Miliband silent on a graduate tax

Labour leader says: “I can’t make a promise on tuition fees.”

Ed Miliband's speech today on the "jilted generation" (a phrase borrowed from the recent book by Ed Howker and Shiv Malik) offered much in the way of analysis but little in the way of prescription. In the section on tuition fees, for instance, the Labour leader attacked the coalition for increasing "the debt burden" on the next generation but, curiously, made no reference to his solution of choice: a graduate tax.

With an eye to Nick Clegg's woes, Miliband said: "I also know we can only meet people's desire for a better politics if we make promises we know we can keep. At this stage, I can't make a promise on tuition fees, but I am clear about our guiding principles." Yet last December, Miliband was so committed to a graduate tax that he forced Alan Johnson, then shadow chancellor, to perform one of the most humiliating U-turns in recent history.

In the same month, he wrote in the Observer:

We must have a system that promotes equal opportunity, avoids disincentives for students to apply to the universities and courses of their choice, and provides fair and sustainable funding for universities. That is why there is such a strong case for moving towards a graduate tax and why we will develop a proposal in our policy review.
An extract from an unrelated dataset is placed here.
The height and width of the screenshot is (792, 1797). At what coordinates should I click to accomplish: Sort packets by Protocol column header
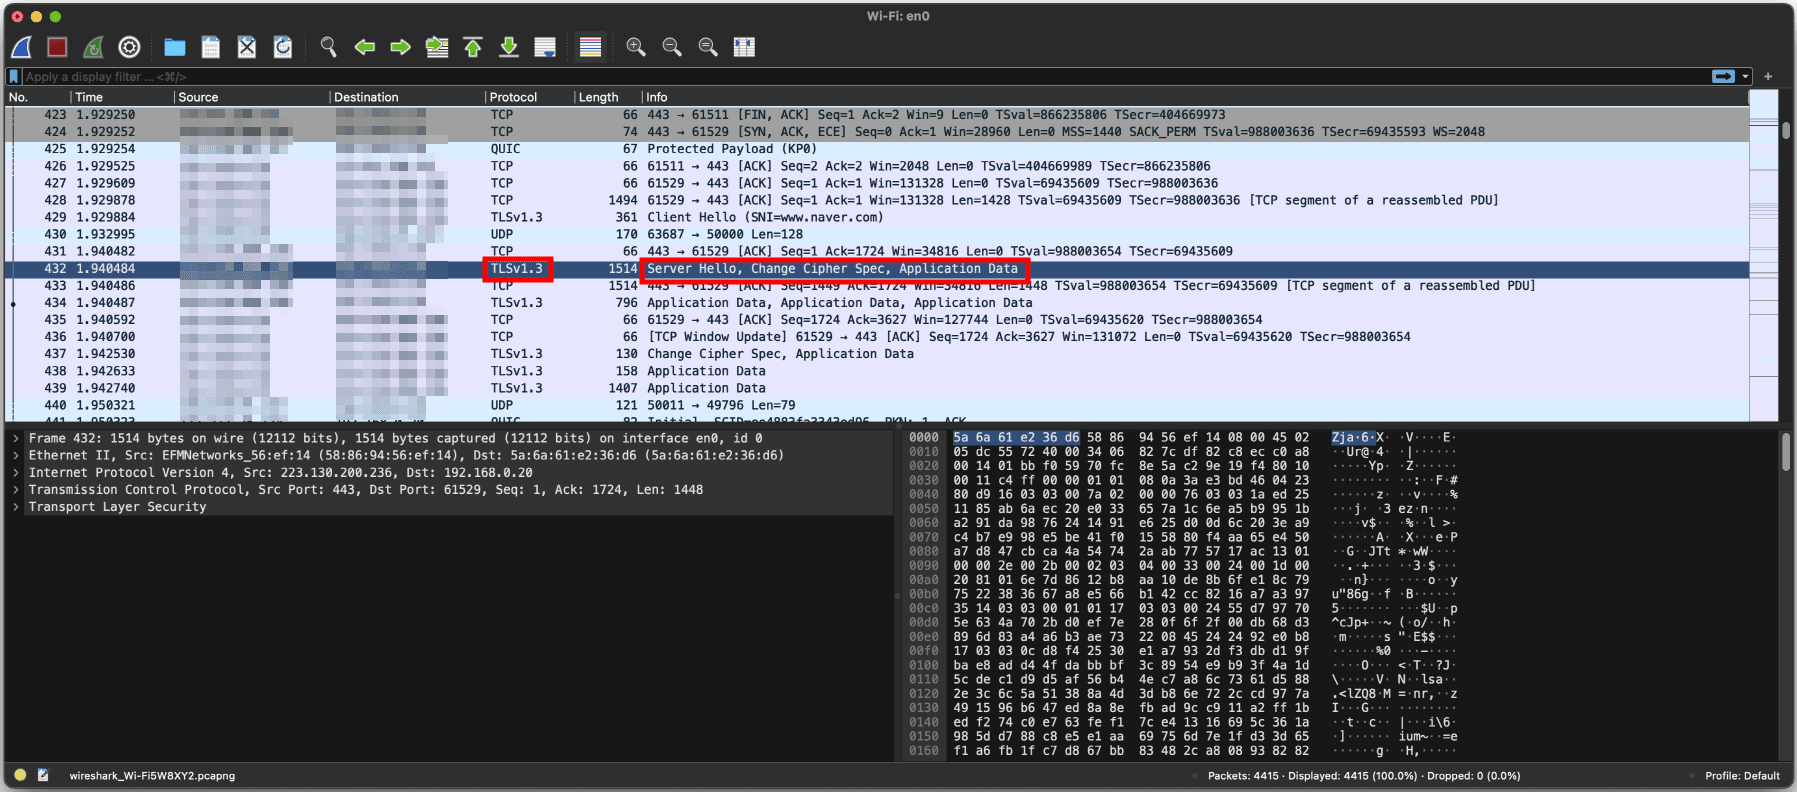pos(513,97)
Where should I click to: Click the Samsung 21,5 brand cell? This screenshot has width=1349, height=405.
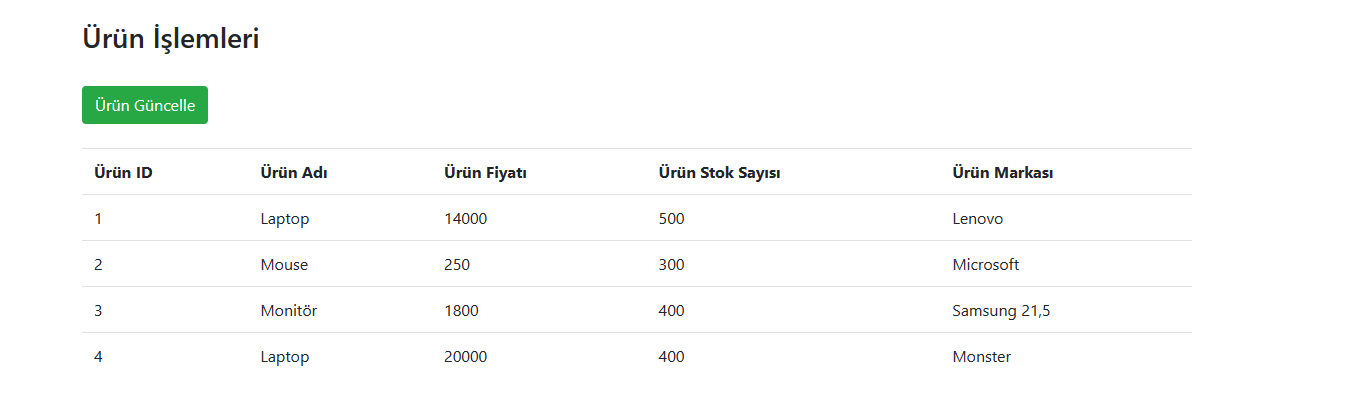[x=1001, y=311]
Any proposal will be underpinned by an independent assessment showing that it will improve social mobility and life chances and not weaken them.

But today: nothing.

Miliband's silence is a reminder of what is, in some ways, his fiscal caution. He may oppose many of the coalition's spending cuts but he has not promised to reverse the VAT rise (which would cost £13bn), and now he is not promising to replace fees with a graduate tax. With this in mind, it's worth remembering that no Labour government has ever reversed a VAT rise introduced by the Tories.

The party cried foul when Margaret Thatcher increased VAT from 8 to 15 per cent in 1979 (in order to reduce the top rate of income tax from 83 per cent to 60 per cent) and when John Major raised the tax to 17.5 per cent. But, in power, Gordon Brown welcomed the revenue.

Whether or not Labour wins the next election, £9,000 tuition fees and 20 per cent VAT are probably here to stay.

George Eaton is political editor of the New Statesman.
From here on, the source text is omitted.